Give back all of the data verbatim.

• [Records from a dataset]:
________________
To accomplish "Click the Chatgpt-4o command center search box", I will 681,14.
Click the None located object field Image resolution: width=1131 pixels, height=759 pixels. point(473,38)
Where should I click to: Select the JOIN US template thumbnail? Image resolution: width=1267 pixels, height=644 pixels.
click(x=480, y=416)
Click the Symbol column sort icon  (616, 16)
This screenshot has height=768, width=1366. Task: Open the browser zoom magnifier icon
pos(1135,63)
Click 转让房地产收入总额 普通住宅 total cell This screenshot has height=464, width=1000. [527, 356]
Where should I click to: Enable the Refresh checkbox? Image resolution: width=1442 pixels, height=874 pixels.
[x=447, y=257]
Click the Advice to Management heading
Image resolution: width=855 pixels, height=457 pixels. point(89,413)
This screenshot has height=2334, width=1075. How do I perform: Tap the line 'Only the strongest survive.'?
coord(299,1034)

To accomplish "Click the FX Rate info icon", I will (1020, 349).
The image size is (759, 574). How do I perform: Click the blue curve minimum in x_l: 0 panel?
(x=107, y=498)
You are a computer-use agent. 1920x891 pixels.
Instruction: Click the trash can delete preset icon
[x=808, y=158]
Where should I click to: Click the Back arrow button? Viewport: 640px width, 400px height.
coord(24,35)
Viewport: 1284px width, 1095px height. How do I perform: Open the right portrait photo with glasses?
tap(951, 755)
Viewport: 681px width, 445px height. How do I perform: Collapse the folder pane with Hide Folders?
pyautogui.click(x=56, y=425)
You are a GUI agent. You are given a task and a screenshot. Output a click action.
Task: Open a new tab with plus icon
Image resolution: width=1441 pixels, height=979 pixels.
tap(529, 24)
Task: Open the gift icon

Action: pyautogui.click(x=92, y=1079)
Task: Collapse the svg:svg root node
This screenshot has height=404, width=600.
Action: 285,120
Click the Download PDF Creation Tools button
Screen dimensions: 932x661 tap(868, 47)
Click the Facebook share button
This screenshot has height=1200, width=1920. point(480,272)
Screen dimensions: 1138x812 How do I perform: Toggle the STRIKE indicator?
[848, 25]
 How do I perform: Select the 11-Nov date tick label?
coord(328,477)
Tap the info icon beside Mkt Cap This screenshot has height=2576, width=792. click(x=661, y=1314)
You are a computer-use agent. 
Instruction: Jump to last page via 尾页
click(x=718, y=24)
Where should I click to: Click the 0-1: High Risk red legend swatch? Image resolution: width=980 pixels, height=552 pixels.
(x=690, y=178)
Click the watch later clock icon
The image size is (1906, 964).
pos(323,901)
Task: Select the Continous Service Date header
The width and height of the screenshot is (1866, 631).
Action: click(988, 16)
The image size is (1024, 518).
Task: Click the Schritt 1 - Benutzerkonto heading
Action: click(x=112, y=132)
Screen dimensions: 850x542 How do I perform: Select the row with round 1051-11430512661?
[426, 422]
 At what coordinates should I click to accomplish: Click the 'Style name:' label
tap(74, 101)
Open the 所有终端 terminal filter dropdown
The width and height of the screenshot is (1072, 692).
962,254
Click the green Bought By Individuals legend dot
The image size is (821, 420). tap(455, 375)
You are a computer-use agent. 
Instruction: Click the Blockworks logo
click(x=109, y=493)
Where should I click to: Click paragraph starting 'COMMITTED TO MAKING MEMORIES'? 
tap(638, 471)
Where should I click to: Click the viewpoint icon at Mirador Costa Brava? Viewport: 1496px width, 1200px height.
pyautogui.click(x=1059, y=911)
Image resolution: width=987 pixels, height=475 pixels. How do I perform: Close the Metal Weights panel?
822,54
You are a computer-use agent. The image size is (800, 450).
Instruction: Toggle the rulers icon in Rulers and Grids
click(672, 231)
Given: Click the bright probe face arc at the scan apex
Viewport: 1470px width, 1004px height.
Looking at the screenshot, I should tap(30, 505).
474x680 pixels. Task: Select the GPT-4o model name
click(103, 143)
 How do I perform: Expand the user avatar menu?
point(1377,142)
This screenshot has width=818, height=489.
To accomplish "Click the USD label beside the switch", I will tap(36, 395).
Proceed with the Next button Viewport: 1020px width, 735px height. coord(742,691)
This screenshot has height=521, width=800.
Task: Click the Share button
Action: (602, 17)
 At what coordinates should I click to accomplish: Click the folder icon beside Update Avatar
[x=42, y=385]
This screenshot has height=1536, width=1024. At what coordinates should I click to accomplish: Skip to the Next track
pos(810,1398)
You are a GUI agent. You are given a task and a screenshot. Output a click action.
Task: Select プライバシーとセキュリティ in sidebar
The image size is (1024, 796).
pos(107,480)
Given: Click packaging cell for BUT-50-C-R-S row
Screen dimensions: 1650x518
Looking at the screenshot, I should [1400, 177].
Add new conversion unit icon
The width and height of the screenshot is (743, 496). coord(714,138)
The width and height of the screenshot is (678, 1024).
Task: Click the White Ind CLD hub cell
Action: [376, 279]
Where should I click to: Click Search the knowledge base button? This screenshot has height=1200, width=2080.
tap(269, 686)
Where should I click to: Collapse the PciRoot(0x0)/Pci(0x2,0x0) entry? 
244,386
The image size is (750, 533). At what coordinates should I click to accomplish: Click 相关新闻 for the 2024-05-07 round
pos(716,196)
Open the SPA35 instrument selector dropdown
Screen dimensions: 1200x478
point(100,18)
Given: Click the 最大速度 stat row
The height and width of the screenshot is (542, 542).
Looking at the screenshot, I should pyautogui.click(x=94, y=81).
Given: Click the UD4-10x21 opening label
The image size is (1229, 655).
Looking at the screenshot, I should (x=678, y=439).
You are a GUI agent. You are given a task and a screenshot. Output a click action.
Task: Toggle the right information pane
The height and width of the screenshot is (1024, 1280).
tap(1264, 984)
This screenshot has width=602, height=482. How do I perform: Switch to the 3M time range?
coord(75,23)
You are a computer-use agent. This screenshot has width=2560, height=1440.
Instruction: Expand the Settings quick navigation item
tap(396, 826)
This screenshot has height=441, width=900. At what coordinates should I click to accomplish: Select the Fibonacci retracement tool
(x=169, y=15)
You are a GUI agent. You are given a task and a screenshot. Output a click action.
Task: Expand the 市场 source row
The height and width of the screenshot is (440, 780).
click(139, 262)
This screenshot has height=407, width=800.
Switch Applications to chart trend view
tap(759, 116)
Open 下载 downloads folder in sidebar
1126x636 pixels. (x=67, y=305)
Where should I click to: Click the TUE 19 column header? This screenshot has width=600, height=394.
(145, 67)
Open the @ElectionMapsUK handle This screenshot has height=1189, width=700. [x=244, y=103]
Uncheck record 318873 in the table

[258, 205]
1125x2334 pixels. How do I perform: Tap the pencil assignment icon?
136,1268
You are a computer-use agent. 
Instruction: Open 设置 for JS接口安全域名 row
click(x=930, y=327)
________________
• [TASK SOLUTION]:
To accomplish "Click the Chatgpt-4o command center search box", I will 681,14.
Click the None located object field Image resolution: width=1131 pixels, height=759 pixels. point(473,38)
Where should I click to: Select the JOIN US template thumbnail? Image resolution: width=1267 pixels, height=644 pixels.
click(x=480, y=416)
Click the Symbol column sort icon  (616, 16)
This screenshot has height=768, width=1366. Task: Open the browser zoom magnifier icon
pos(1135,63)
Click 转让房地产收入总额 普通住宅 total cell This screenshot has height=464, width=1000. [527, 356]
Where should I click to: Enable the Refresh checkbox? Image resolution: width=1442 pixels, height=874 pixels.
[x=447, y=257]
Click the Advice to Management heading
Image resolution: width=855 pixels, height=457 pixels. point(89,413)
This screenshot has height=2334, width=1075. How do I perform: Tap the line 'Only the strongest survive.'?
coord(299,1034)

To accomplish "Click the FX Rate info icon", I will (1020, 349).
The image size is (759, 574). How do I perform: Click the blue curve minimum in x_l: 0 panel?
(x=107, y=498)
You are a computer-use agent. 1920x891 pixels.
Instruction: Click the trash can delete preset icon
[x=808, y=158]
Where should I click to: Click the Back arrow button? Viewport: 640px width, 400px height.
coord(24,35)
Viewport: 1284px width, 1095px height. How do I perform: Open the right portrait photo with glasses?
tap(951, 755)
Viewport: 681px width, 445px height. How do I perform: Collapse the folder pane with Hide Folders?
pyautogui.click(x=56, y=425)
You are a GUI agent. You are given a task and a screenshot. Output a click action.
Task: Open a new tab with plus icon
Image resolution: width=1441 pixels, height=979 pixels.
tap(529, 24)
Task: Open the gift icon

Action: pyautogui.click(x=92, y=1079)
Task: Collapse the svg:svg root node
This screenshot has height=404, width=600.
Action: 285,120
Click the Download PDF Creation Tools button
Screen dimensions: 932x661 tap(868, 47)
Click the Facebook share button
This screenshot has height=1200, width=1920. point(480,272)
Screen dimensions: 1138x812 How do I perform: Toggle the STRIKE indicator?
[848, 25]
 How do I perform: Select the 11-Nov date tick label?
coord(328,477)
Tap the info icon beside Mkt Cap This screenshot has height=2576, width=792. click(x=661, y=1314)
You are a computer-use agent. 
Instruction: Jump to last page via 尾页
click(x=718, y=24)
Where should I click to: Click the 0-1: High Risk red legend swatch? Image resolution: width=980 pixels, height=552 pixels.
(x=690, y=178)
Click the watch later clock icon
The image size is (1906, 964).
pos(323,901)
Task: Select the Continous Service Date header
The width and height of the screenshot is (1866, 631).
Action: click(988, 16)
The image size is (1024, 518).
Task: Click the Schritt 1 - Benutzerkonto heading
Action: click(x=112, y=132)
Screen dimensions: 850x542 How do I perform: Select the row with round 1051-11430512661?
[426, 422]
 At what coordinates should I click to accomplish: Click the 'Style name:' label
tap(74, 101)
Open the 所有终端 terminal filter dropdown
The width and height of the screenshot is (1072, 692).
962,254
Click the green Bought By Individuals legend dot
The image size is (821, 420). tap(455, 375)
You are a computer-use agent. 
Instruction: Click the Blockworks logo
click(x=109, y=493)
Where should I click to: Click paragraph starting 'COMMITTED TO MAKING MEMORIES'? 
tap(638, 471)
Where should I click to: Click the viewpoint icon at Mirador Costa Brava? Viewport: 1496px width, 1200px height.
pyautogui.click(x=1059, y=911)
Image resolution: width=987 pixels, height=475 pixels. How do I perform: Close the Metal Weights panel?
822,54
You are a computer-use agent. The image size is (800, 450).
Instruction: Toggle the rulers icon in Rulers and Grids
click(672, 231)
Given: Click the bright probe face arc at the scan apex
Viewport: 1470px width, 1004px height.
Looking at the screenshot, I should tap(30, 505).
474x680 pixels. Task: Select the GPT-4o model name
click(103, 143)
 How do I perform: Expand the user avatar menu?
point(1377,142)
This screenshot has width=818, height=489.
To accomplish "Click the USD label beside the switch", I will tap(36, 395).
Proceed with the Next button Viewport: 1020px width, 735px height. coord(742,691)
This screenshot has height=521, width=800.
Task: Click the Share button
Action: (602, 17)
 At what coordinates should I click to accomplish: Click the folder icon beside Update Avatar
[x=42, y=385]
This screenshot has height=1536, width=1024. At what coordinates should I click to accomplish: Skip to the Next track
pos(810,1398)
You are a GUI agent. You are given a task and a screenshot. Output a click action.
Task: Select プライバシーとセキュリティ in sidebar
The image size is (1024, 796).
pos(107,480)
Given: Click packaging cell for BUT-50-C-R-S row
Screen dimensions: 1650x518
Looking at the screenshot, I should [1400, 177].
Add new conversion unit icon
The width and height of the screenshot is (743, 496). coord(714,138)
The width and height of the screenshot is (678, 1024).
Task: Click the White Ind CLD hub cell
Action: [376, 279]
Where should I click to: Click Search the knowledge base button? This screenshot has height=1200, width=2080.
tap(269, 686)
Where should I click to: Collapse the PciRoot(0x0)/Pci(0x2,0x0) entry? 
244,386
The image size is (750, 533). At what coordinates should I click to accomplish: Click 相关新闻 for the 2024-05-07 round
pos(716,196)
Open the SPA35 instrument selector dropdown
Screen dimensions: 1200x478
point(100,18)
Given: Click the 最大速度 stat row
The height and width of the screenshot is (542, 542).
Looking at the screenshot, I should pyautogui.click(x=94, y=81).
Given: Click the UD4-10x21 opening label
The image size is (1229, 655).
Looking at the screenshot, I should (x=678, y=439).
You are a GUI agent. You are given a task and a screenshot. Output a click action.
Task: Toggle the right information pane
The height and width of the screenshot is (1024, 1280).
tap(1264, 984)
This screenshot has width=602, height=482. How do I perform: Switch to the 3M time range?
coord(75,23)
You are a computer-use agent. This screenshot has width=2560, height=1440.
Instruction: Expand the Settings quick navigation item
tap(396, 826)
This screenshot has height=441, width=900. At what coordinates should I click to accomplish: Select the Fibonacci retracement tool
(x=169, y=15)
You are a GUI agent. You are given a task and a screenshot. Output a click action.
Task: Expand the 市场 source row
The height and width of the screenshot is (440, 780).
click(139, 262)
This screenshot has height=407, width=800.
Switch Applications to chart trend view
tap(759, 116)
Open 下载 downloads folder in sidebar
1126x636 pixels. (x=67, y=305)
Where should I click to: Click the TUE 19 column header? This screenshot has width=600, height=394.
(145, 67)
Open the @ElectionMapsUK handle This screenshot has height=1189, width=700. [x=244, y=103]
Uncheck record 318873 in the table

[258, 205]
1125x2334 pixels. How do I perform: Tap the pencil assignment icon?
136,1268
You are a computer-use agent. 
Instruction: Open 设置 for JS接口安全域名 row
click(x=930, y=327)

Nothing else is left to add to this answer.